THE BOSTON MEDICAL AND SURGICAL JOURNAL, 190:733-42, 1924.In a dramatic and widely publicized feat in 1908, French surgeon Alexis Carrel, working at the Rockefeller Institute for Medical Research in New York City, demonstrated the relatively new technique of direct blood transfusion. To save a baby’s life, he connected the artery of a surgeon’s arm with a vein in the leg of the surgeon’s infant daughter. The method, which he and others had been developing for the past couple of years, circumvented the problem of coagulation that had long challenged blood transfusion efforts. As soon as blood is exposed to air, it begins to coagulate; directly connecting the vessels of donor and recipient avoided contact with air altogether.
“Blood could actually flow from individual to individual and really bring people back from death itself,” says Susan Lederer, a professor of medical history and bioethics at the University of Wisconsin School of Medicine and Public Health.
But the technique required great skill, limiting its implementation to only the most accomplished surgeons, such as transfusion pioneer George Washington Crile, who was one of the first to adapt Carrel’s techniques at the St. Alexis Hospital in Cleveland. Among transfusion practitioners, there was a push to discover a compound that could prevent coagulation enough to support indirect transfusion, without causing excessive bleeding or introducing toxins to the blood.
Various compounds in solution were already used for other anticlotting purposes. Jewish butchers, for instance, used salt solutions to help drain the blood from kosher meat. And scientists had shown as early as the 1890s that sodium citrate could prevent blood clotting in animal experiments. “It was not an obscure compound,” notes William Schneider, a historian of medicine at Indiana University-Purdue University Indianapolis. So it was not surprising when, in 1914 and 1915, three independent groups of researchers, in Argentina, Belgium, and the U.S., each reported that sodium citrate could safely keep human blood from clotting and advocated for its use in medical practice.
They were just in time. On June 28, 1914, Archduke Franz Ferdinand of Austria was gunned down in Sarajevo, and the First World War commenced. As is not uncommon for medical innovation, war turned out to be the perfect testing grounds for the new transfusion techniques. Crile himself traveled to France, where he performed more than 200 blood transfusions on soldiers wounded in battle.

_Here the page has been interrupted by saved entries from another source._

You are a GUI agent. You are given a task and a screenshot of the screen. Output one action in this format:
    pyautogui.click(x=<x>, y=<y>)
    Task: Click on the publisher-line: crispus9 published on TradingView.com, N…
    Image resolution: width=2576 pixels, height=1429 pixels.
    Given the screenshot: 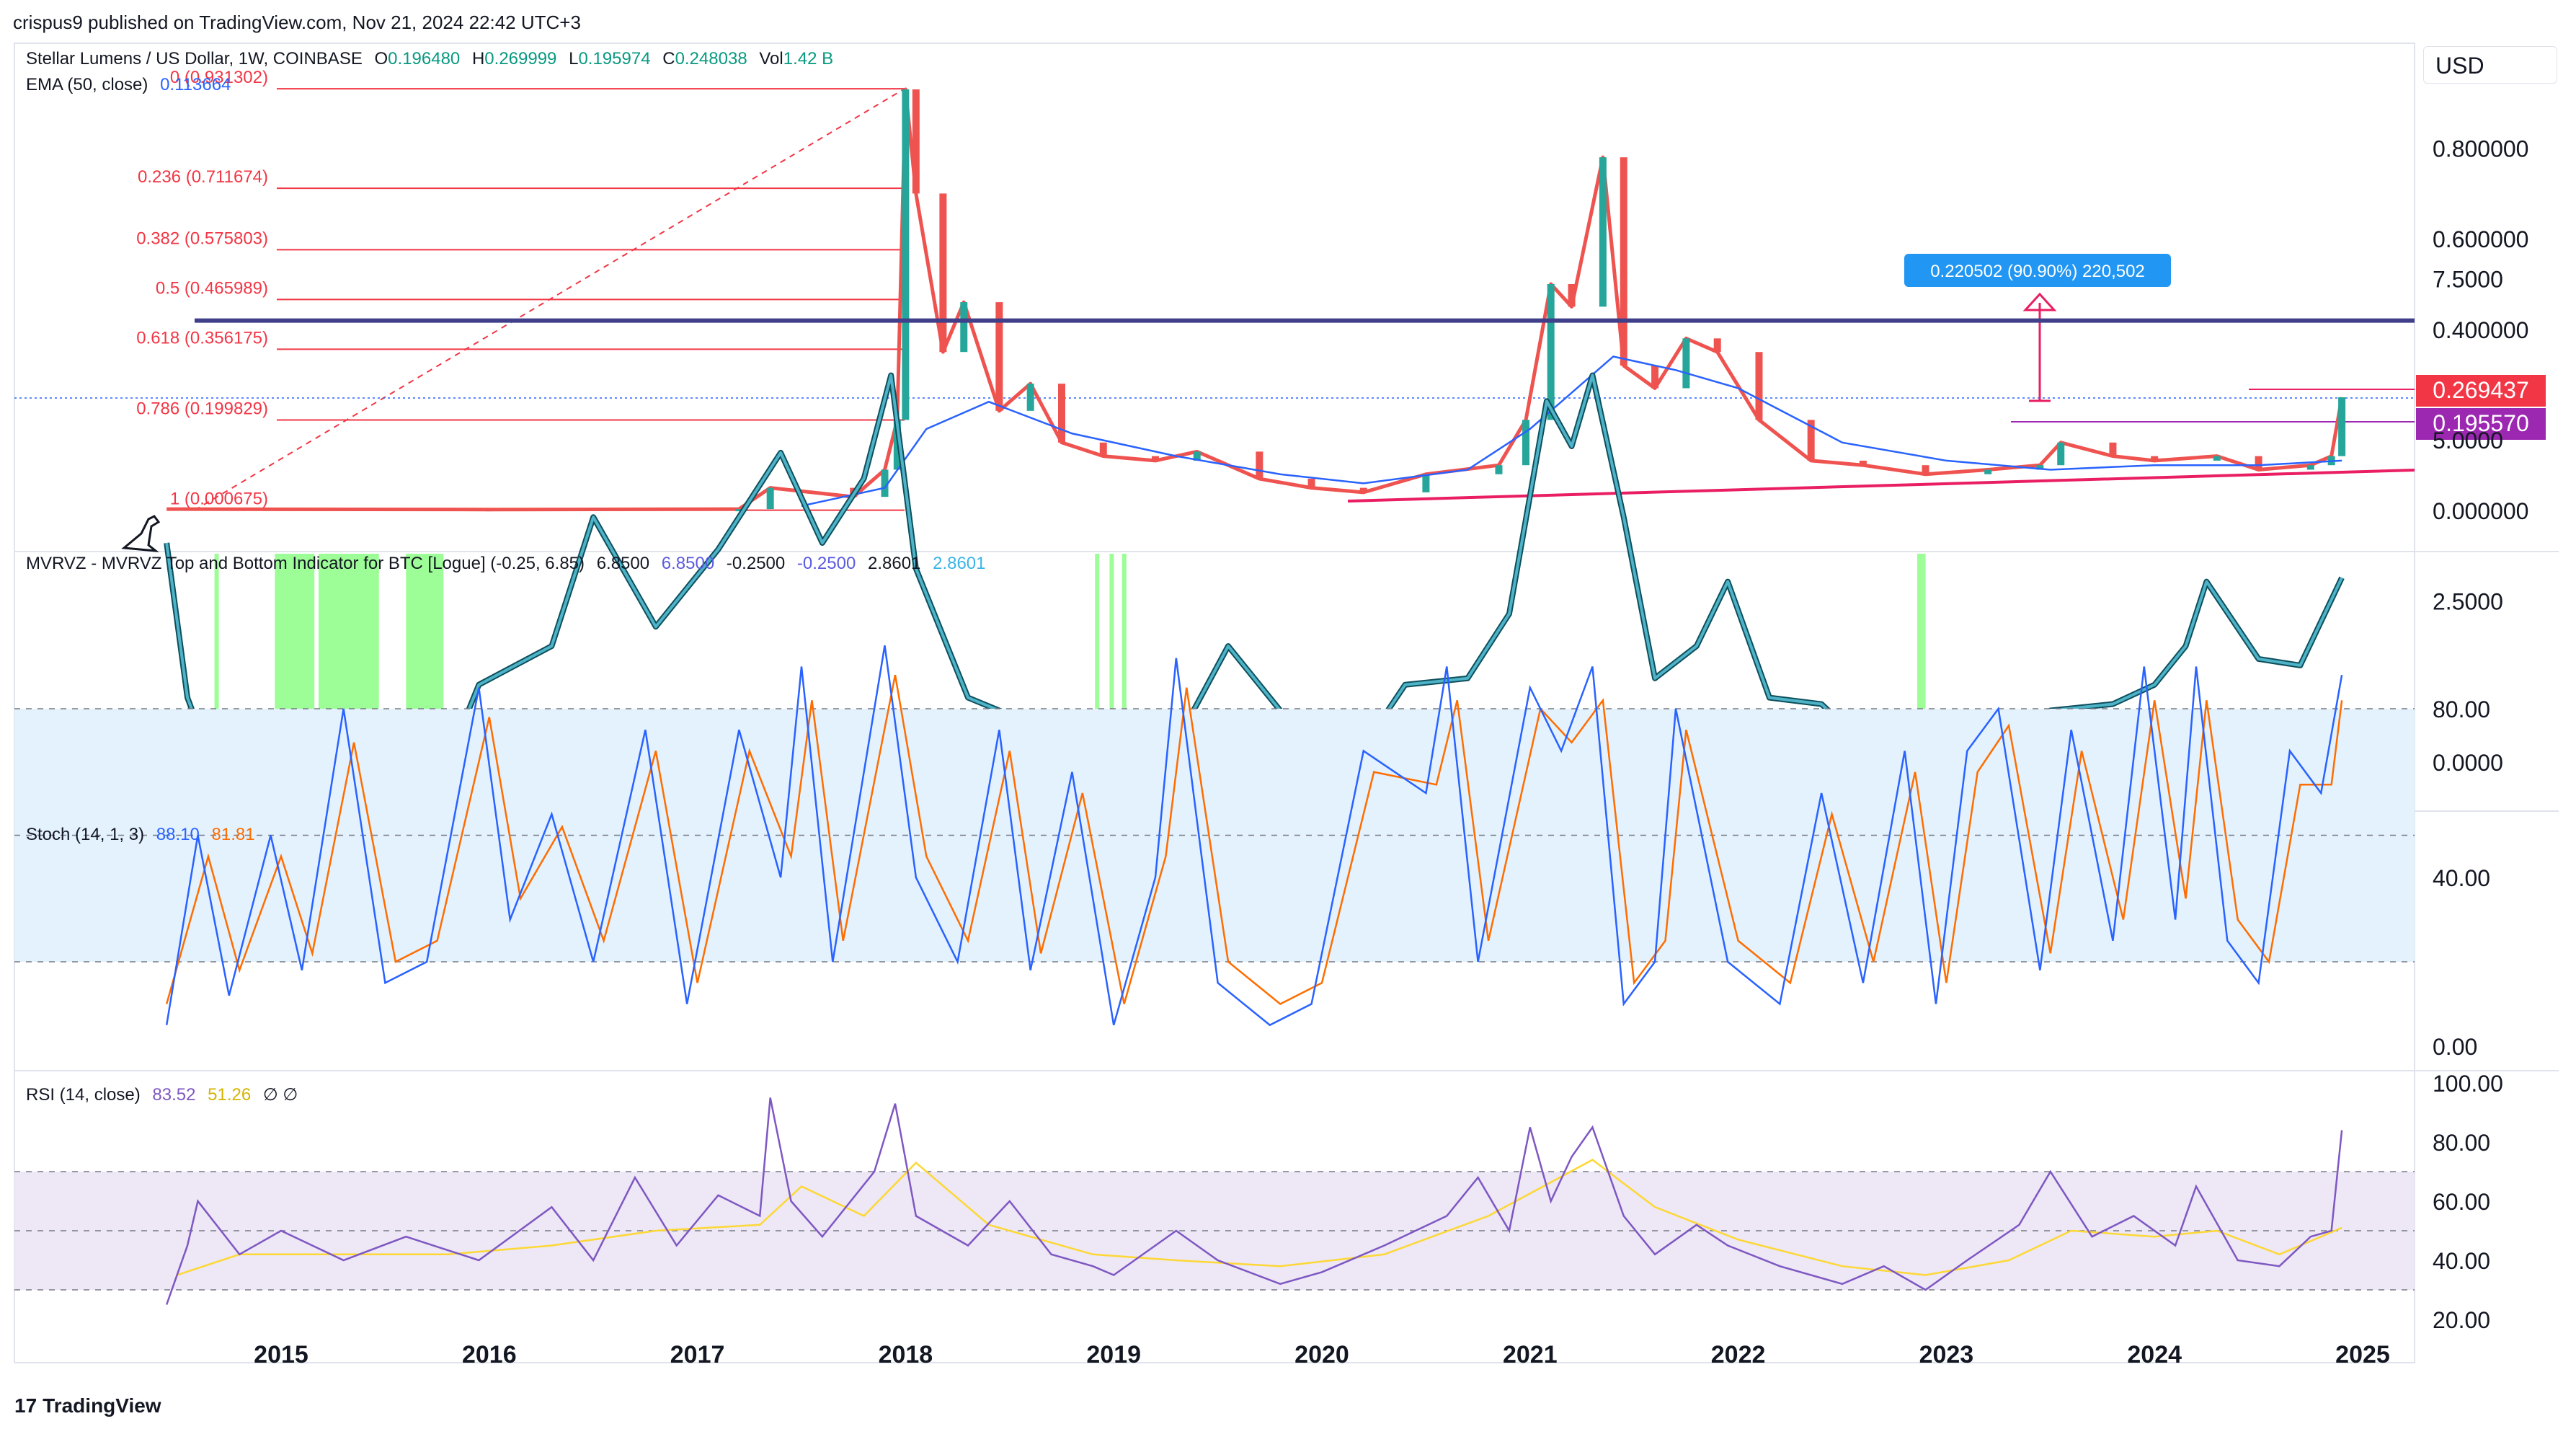 What is the action you would take?
    pyautogui.click(x=297, y=23)
    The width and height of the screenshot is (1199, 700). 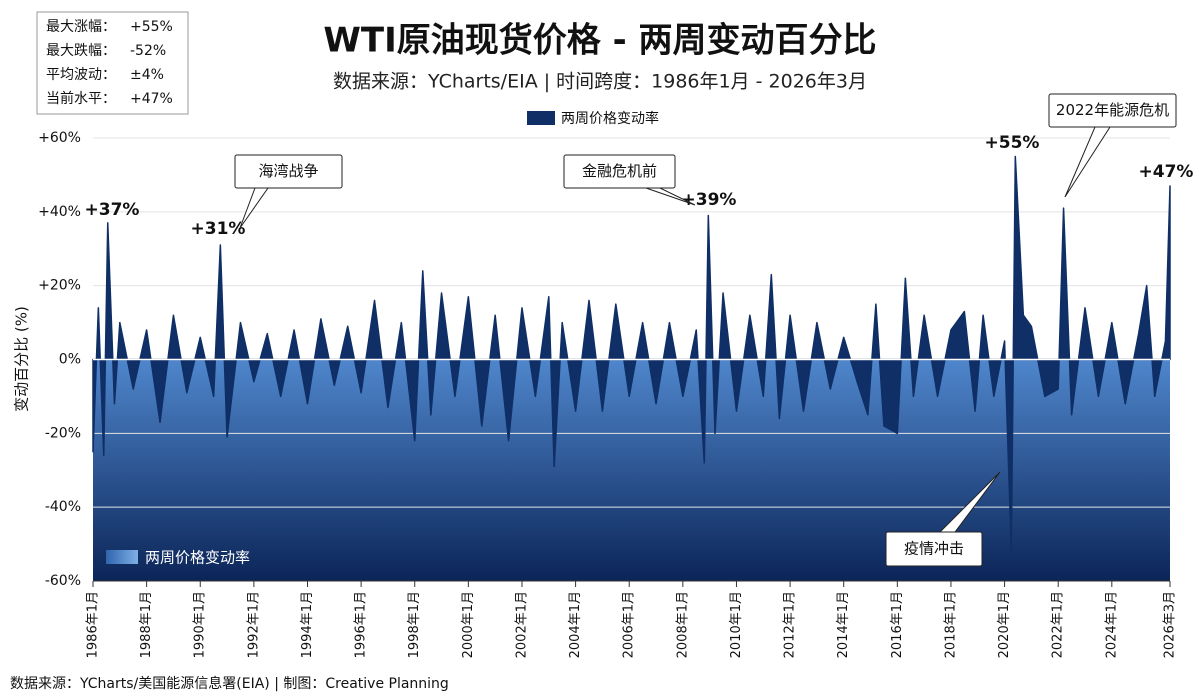 What do you see at coordinates (63, 581) in the screenshot?
I see `y-tick-label: -60%` at bounding box center [63, 581].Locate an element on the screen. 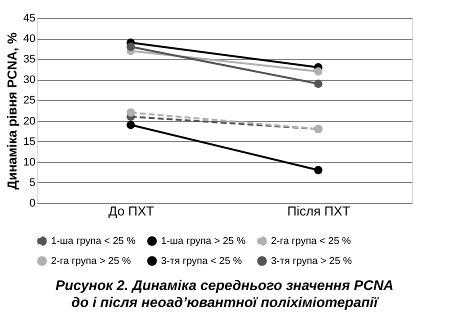  x-tick-label: До ПХТ is located at coordinates (131, 211).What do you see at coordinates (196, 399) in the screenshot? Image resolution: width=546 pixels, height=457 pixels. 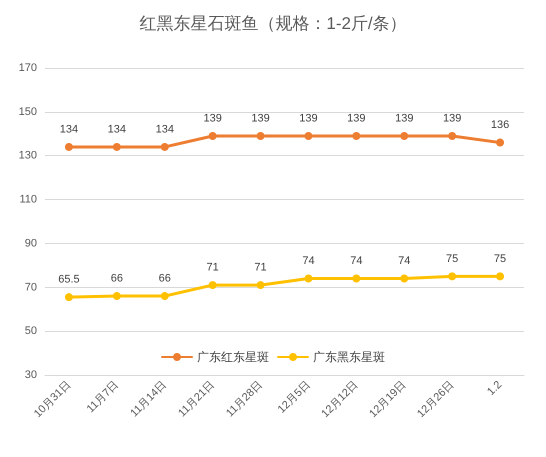 I see `x-tick-label: 11月21日` at bounding box center [196, 399].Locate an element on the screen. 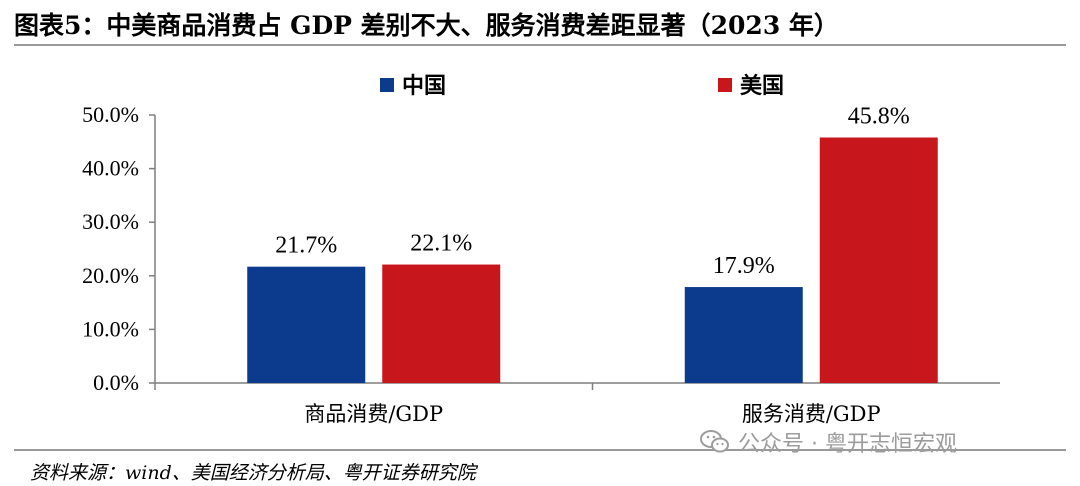  y-tick-label: 40.0% is located at coordinates (110, 168).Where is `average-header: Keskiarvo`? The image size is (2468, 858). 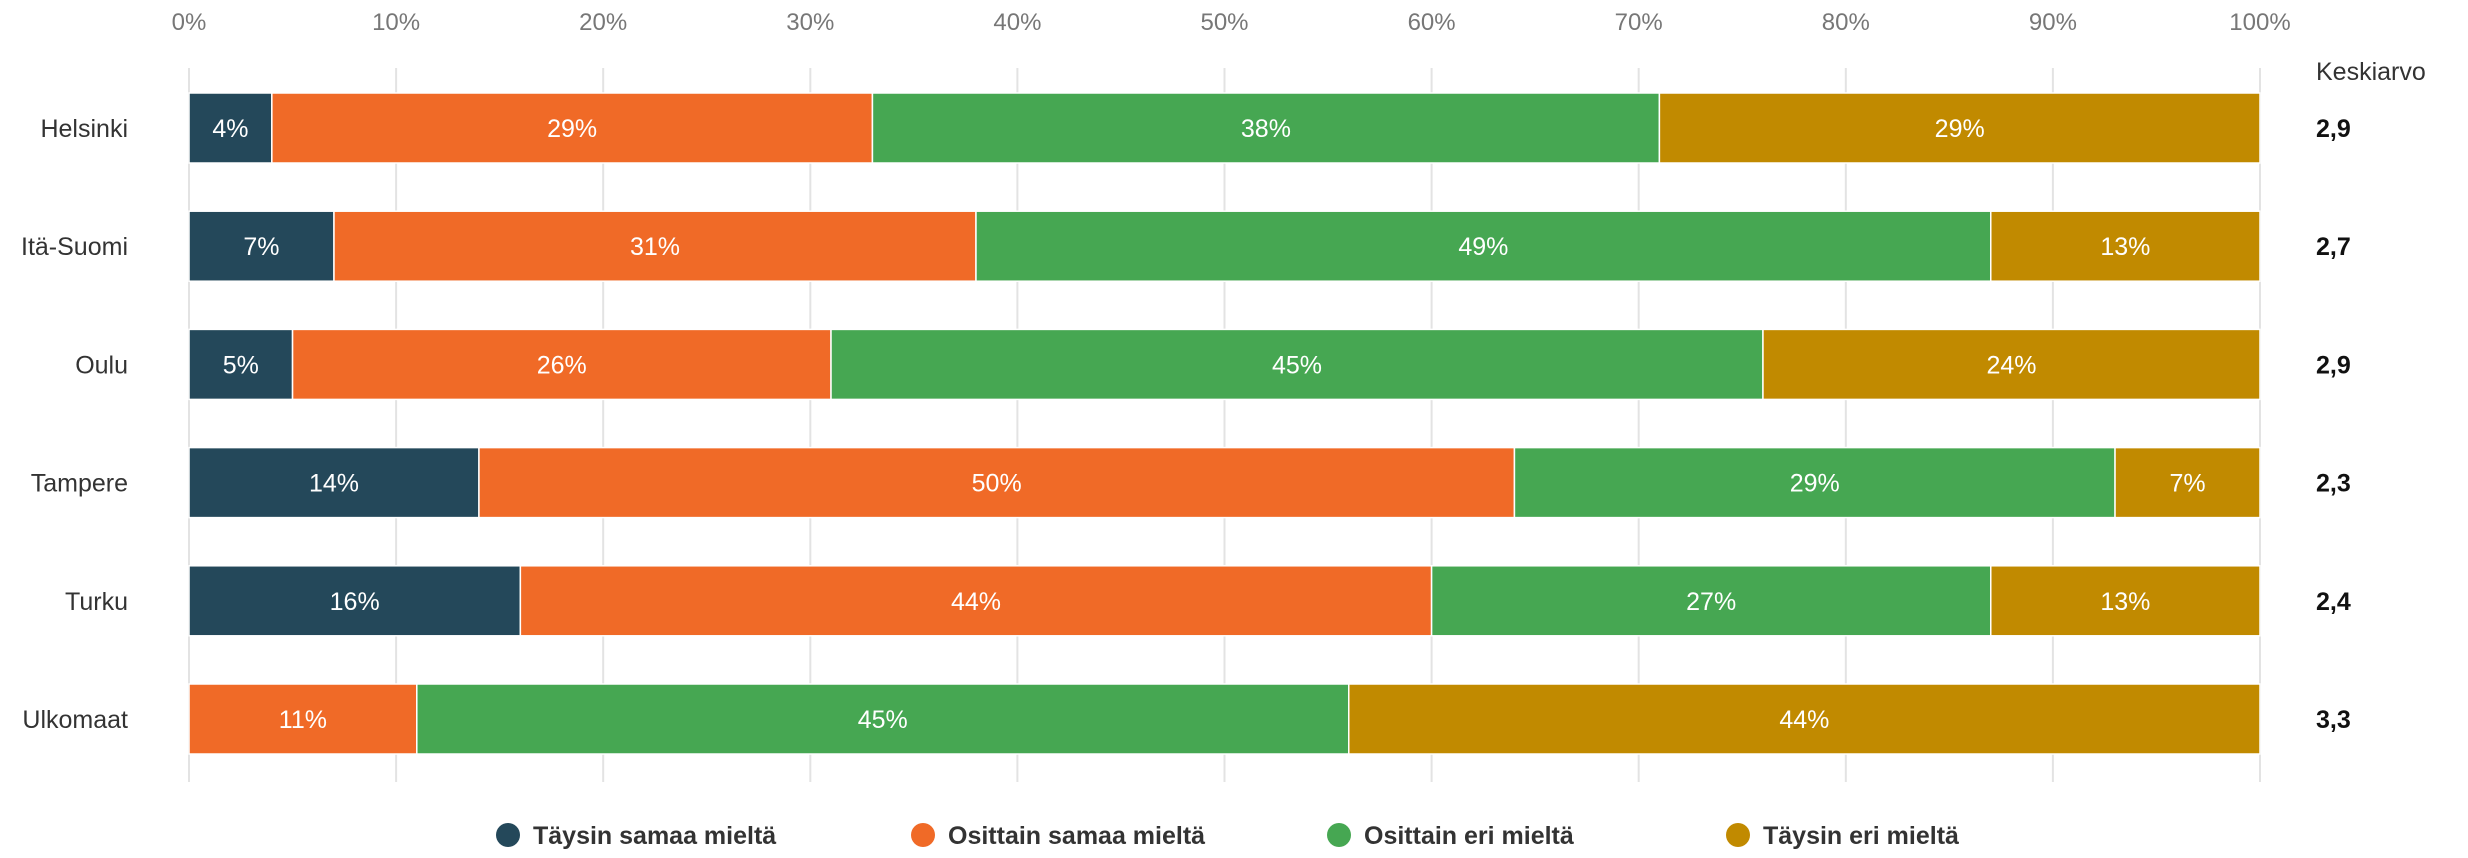
average-header: Keskiarvo is located at coordinates (2371, 72).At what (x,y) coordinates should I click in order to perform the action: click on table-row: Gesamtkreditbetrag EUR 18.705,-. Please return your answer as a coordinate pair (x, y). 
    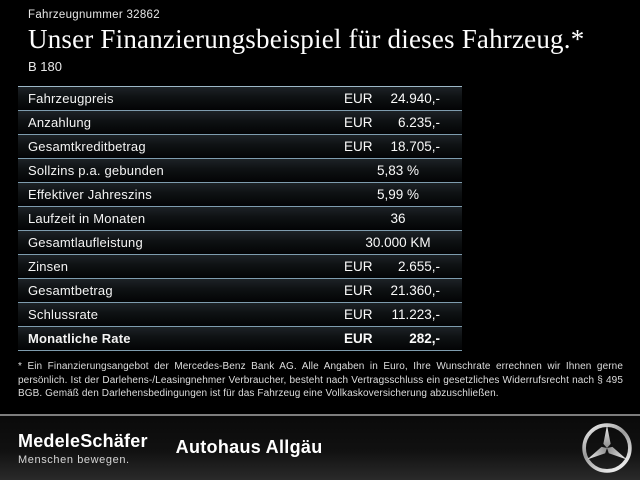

“In wartime you are less concerned with some of the niceties because people are dying around you,” says Schneider. “That’s, of course, the reason they were able to practice transfusion much more—they essentially had ready-made [subjects] that had nothing really to risk.”
“[The war] really did a lot to illustrate its utility,” Lederer agrees. “People returned from the war ready to implement this in a civilian practice in a way they hadn’t been prior to that.”
Sodium citrate also paved the way for the more long-term storage of blood, attempts at which began as early as the end of WWI. “All of current blood transfusion is based on storage,” Schneider says, and in that context, “[the] anticoagulant is even more crucial.”